In this sense, testbeds can become a very valuable regional tool. Cities, hospitals, universities, industrial parks and public institutions can offer real contexts in which innovative solutions are tested before reaching larger markets. This reduces risk for companies, increases client trust and produces useful solutions for the community.
What it means for universities and research
For academia, S9+ confirms an increasingly important direction, one where research must have more paths to the market.
Not every research result needs to be transformed into a company, but more results can be commercially validated, licensed, transferred or developed through spinouts. For the North-West region, this is essential. We need more bridges between laboratories, companies, investors and administration.
Here, the role of intermediation actors, including that of INNO, becomes important. INNO functions as a collaboration hub and a point of contact between academia, business, administration and organizations relevant to regional development.
What it means for parks, clusters and regional infrastructures
The S9+ Declaration emphasizes scaling infrastructure. In the region, this infrastructure can include science and technology parks, clusters, accelerators, investor networks, university centers, innovation hubs and testing spaces.
Initiatives such as SPark (The North-West Smart Park Regional Alliance) are relevant in this context because they aim to connect regional actors around innovation, investment and economic development. Following the S9+ logic, such initiatives can transcend the status of mere collaboration platforms, becoming mechanisms through which the region prepares its companies for the European market.
Where the region can win
For Romania’s North-West, the opportunity is not to copy larger ecosystems, but to leverage its own advantages. The region can build around fields where it already possesses skills, companies, research and investment interest. The list includes health and life science fields, green technologies, digitalization, industry, advanced manufacturing, technological services, smart cities and solutions for the green transition.
S9+ insists that the "Europe Effect" doesn’t only involve the digital and AI sectors, and this marks an important point for regions like North-West Romania. Here, innovation appears not just in software, but also in industry, energy, health, mobility, agriculture, administration and public services.
What’s next
For the S9+ Declaration to be locally relevant, it must be translated into practical steps.
The region needs a clearer map of companies with scaling potential, preparation programs for internationalization, connection mechanisms with investors, more public-private pilot projects and a more structured collaboration between universities, administrations and the private sector.
INNO can play a facilitator role here, bringing actors to the same table, translating the European agenda into useful tools for companies and connecting the region to relevant European opportunities. The stake extends beyond a single organization, being, ultimately, about the capacity of the entire regional ecosystem to work in a more coordinated manner.
Conclusion
The S9+ Declaration 2026 is relevant for North-West Romania because it speaks to a problem that the region is already feeling: the transition from potential to scaling.
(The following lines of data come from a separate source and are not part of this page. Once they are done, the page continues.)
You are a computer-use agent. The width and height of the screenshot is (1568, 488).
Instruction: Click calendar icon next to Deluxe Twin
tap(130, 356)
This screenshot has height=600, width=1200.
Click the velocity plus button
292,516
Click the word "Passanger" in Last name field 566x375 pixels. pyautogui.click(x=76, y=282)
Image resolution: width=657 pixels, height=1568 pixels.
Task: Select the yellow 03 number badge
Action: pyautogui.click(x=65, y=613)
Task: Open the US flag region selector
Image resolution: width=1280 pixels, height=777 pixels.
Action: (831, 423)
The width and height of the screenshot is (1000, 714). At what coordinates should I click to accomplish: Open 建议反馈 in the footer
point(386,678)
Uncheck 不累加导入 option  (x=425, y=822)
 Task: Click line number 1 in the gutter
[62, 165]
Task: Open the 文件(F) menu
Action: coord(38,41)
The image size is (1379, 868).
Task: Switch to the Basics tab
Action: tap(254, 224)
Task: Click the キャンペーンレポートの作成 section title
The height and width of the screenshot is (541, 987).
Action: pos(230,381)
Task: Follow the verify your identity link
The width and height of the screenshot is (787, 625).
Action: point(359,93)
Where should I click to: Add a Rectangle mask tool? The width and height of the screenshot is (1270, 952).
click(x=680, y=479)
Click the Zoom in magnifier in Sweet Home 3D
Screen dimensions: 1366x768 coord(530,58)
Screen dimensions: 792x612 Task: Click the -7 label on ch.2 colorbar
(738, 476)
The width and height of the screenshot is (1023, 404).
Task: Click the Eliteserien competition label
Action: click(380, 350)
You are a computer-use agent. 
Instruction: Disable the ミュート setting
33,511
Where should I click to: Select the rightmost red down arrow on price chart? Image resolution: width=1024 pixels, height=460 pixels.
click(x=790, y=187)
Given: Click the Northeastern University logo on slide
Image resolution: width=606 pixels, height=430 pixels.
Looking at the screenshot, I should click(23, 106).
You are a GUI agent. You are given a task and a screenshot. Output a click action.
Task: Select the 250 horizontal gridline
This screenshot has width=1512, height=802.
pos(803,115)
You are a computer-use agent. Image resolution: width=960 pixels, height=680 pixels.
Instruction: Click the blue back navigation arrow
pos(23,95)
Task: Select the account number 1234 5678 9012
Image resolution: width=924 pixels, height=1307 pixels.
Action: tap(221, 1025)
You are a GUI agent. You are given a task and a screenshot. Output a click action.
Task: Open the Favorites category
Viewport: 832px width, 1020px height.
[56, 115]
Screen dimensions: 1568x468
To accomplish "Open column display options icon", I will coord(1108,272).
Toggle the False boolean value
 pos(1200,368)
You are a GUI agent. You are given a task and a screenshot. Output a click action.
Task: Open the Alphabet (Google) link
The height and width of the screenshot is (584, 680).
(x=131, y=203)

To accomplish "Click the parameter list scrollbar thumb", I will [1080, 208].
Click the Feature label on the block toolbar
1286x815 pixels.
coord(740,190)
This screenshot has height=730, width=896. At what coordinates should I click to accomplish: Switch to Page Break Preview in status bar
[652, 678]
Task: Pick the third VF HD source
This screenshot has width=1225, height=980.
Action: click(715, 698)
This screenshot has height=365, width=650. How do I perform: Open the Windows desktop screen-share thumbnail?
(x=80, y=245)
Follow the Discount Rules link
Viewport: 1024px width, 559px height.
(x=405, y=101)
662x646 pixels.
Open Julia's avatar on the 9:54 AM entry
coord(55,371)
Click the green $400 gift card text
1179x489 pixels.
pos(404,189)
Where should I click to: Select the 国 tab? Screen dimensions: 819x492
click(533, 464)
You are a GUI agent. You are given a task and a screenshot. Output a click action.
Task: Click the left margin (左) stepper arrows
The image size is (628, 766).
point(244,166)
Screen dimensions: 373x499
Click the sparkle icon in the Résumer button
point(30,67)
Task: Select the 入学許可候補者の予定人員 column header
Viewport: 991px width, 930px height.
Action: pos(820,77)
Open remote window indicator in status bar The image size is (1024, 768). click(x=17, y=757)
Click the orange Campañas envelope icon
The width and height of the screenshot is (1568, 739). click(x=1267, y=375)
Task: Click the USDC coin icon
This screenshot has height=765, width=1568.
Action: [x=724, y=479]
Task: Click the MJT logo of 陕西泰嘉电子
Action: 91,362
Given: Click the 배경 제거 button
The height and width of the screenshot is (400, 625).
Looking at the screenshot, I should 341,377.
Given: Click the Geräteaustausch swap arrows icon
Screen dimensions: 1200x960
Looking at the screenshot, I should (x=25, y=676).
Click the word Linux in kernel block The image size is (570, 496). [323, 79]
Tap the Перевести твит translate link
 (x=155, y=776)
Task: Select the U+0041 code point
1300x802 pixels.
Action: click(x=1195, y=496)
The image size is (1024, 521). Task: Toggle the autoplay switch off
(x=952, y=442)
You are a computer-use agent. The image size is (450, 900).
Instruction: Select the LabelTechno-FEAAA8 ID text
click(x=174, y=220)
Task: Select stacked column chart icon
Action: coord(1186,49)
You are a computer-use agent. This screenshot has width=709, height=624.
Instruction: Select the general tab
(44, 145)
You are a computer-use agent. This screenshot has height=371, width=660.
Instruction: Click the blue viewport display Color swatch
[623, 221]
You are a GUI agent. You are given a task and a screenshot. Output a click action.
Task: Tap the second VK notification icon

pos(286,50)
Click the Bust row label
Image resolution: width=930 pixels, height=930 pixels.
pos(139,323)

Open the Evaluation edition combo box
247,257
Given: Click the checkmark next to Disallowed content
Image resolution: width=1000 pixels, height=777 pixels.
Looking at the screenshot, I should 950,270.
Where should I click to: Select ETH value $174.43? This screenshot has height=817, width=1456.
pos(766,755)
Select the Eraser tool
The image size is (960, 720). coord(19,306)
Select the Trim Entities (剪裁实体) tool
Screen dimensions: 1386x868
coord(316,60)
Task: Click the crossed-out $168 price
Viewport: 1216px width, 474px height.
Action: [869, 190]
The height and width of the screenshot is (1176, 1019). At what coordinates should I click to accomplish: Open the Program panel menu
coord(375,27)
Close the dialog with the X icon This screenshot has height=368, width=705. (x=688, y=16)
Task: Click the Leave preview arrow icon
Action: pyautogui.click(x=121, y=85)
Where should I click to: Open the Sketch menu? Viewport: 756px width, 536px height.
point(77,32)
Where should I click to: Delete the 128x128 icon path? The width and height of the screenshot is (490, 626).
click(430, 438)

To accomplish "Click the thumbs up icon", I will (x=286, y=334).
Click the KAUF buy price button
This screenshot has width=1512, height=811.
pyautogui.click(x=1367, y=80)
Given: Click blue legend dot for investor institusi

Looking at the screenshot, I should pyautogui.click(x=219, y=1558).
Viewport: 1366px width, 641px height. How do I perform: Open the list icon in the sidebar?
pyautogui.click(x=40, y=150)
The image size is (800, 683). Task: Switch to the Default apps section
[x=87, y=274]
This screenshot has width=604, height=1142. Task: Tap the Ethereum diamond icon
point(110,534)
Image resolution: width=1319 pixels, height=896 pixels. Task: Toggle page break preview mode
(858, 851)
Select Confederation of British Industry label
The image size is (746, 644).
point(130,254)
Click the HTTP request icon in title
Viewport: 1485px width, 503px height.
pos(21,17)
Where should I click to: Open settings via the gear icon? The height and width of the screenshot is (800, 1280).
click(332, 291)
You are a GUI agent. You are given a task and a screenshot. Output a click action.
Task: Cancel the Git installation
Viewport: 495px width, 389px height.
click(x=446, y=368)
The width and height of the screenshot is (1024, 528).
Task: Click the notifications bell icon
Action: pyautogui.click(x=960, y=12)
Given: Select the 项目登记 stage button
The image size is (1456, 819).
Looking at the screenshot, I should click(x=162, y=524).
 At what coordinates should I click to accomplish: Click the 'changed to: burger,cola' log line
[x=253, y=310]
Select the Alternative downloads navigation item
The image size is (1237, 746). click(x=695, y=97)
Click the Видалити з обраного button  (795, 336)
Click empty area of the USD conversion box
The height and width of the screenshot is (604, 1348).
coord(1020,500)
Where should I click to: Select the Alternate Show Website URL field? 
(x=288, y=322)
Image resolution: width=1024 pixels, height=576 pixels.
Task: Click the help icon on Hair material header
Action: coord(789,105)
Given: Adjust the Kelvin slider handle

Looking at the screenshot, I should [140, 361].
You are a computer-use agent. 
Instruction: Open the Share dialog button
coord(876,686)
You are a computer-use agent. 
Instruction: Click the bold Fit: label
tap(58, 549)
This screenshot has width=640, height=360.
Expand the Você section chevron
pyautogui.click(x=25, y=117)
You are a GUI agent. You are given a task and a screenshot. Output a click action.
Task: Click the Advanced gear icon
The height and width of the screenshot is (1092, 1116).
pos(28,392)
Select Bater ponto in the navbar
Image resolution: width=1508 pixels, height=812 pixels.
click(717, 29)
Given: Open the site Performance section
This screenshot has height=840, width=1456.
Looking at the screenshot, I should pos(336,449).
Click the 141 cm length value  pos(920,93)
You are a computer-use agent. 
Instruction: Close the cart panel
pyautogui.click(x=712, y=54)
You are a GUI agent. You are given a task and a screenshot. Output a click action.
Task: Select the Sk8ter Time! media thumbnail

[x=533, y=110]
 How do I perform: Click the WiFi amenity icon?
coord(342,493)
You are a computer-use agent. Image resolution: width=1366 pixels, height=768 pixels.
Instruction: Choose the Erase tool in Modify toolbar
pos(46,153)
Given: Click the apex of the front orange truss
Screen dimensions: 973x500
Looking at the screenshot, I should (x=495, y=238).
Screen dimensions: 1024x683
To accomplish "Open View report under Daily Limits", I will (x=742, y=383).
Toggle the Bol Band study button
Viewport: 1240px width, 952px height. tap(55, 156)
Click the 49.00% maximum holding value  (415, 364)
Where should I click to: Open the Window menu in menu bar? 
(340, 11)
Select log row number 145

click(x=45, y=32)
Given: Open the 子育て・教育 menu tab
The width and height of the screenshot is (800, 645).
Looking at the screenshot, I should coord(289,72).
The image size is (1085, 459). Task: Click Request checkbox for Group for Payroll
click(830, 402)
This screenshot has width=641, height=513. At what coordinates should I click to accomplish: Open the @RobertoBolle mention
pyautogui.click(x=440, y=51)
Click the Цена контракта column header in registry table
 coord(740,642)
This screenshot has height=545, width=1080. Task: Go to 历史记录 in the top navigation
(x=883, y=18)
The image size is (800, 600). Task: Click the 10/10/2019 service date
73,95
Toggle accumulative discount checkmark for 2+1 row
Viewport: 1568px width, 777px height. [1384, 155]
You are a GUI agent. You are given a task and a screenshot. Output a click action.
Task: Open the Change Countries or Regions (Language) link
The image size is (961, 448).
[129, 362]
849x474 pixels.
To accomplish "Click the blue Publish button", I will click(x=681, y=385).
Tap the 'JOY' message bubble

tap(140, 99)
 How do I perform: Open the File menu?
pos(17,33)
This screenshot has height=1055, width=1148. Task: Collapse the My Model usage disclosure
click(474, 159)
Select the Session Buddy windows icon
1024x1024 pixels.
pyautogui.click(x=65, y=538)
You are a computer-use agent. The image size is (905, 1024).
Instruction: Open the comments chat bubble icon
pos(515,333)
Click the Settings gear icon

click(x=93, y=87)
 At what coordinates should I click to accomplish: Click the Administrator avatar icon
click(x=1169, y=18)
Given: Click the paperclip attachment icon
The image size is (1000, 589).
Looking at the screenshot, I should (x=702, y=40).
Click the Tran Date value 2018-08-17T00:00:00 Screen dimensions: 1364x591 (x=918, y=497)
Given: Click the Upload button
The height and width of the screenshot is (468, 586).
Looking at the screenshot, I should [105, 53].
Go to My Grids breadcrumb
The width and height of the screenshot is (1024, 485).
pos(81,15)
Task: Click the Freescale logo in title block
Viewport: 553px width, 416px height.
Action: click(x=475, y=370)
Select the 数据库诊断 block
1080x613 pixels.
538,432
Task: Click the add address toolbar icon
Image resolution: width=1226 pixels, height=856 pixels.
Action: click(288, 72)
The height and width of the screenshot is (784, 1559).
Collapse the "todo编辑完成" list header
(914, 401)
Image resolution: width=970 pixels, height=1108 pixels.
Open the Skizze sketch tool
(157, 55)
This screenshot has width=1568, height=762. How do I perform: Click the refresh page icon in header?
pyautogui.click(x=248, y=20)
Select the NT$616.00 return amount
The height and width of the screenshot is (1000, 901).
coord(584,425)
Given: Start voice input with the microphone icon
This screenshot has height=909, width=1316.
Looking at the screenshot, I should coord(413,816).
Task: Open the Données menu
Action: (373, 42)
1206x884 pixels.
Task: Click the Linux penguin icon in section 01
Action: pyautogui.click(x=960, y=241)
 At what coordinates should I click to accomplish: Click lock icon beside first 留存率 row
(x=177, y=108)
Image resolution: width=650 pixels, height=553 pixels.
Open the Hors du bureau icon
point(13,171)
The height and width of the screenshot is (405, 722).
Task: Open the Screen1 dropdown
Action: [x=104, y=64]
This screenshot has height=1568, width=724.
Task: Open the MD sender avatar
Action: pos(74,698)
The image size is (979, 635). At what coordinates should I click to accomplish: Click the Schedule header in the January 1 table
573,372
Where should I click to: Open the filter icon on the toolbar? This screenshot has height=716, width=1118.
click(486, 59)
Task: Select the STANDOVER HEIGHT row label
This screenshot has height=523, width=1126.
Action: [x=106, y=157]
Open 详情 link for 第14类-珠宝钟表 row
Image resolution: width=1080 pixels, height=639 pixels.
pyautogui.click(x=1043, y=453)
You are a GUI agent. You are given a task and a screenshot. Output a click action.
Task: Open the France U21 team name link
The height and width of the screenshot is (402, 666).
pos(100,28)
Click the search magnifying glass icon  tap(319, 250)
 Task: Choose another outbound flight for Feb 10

We have ideas, talent, research, companies and initiatives. The next stage is to build more bridges between them and to prepare innovative companies for larger markets. Europe is looking for a new model of competitiveness, and the regions that manage to rapidly connect research, entrepreneurship, capital and administration will have a real advantage.
For the North-West, S9+ is a strong and useful signal, confirming that regional innovation truly matters when it produces growing companies, applicable solutions and enduring regional value.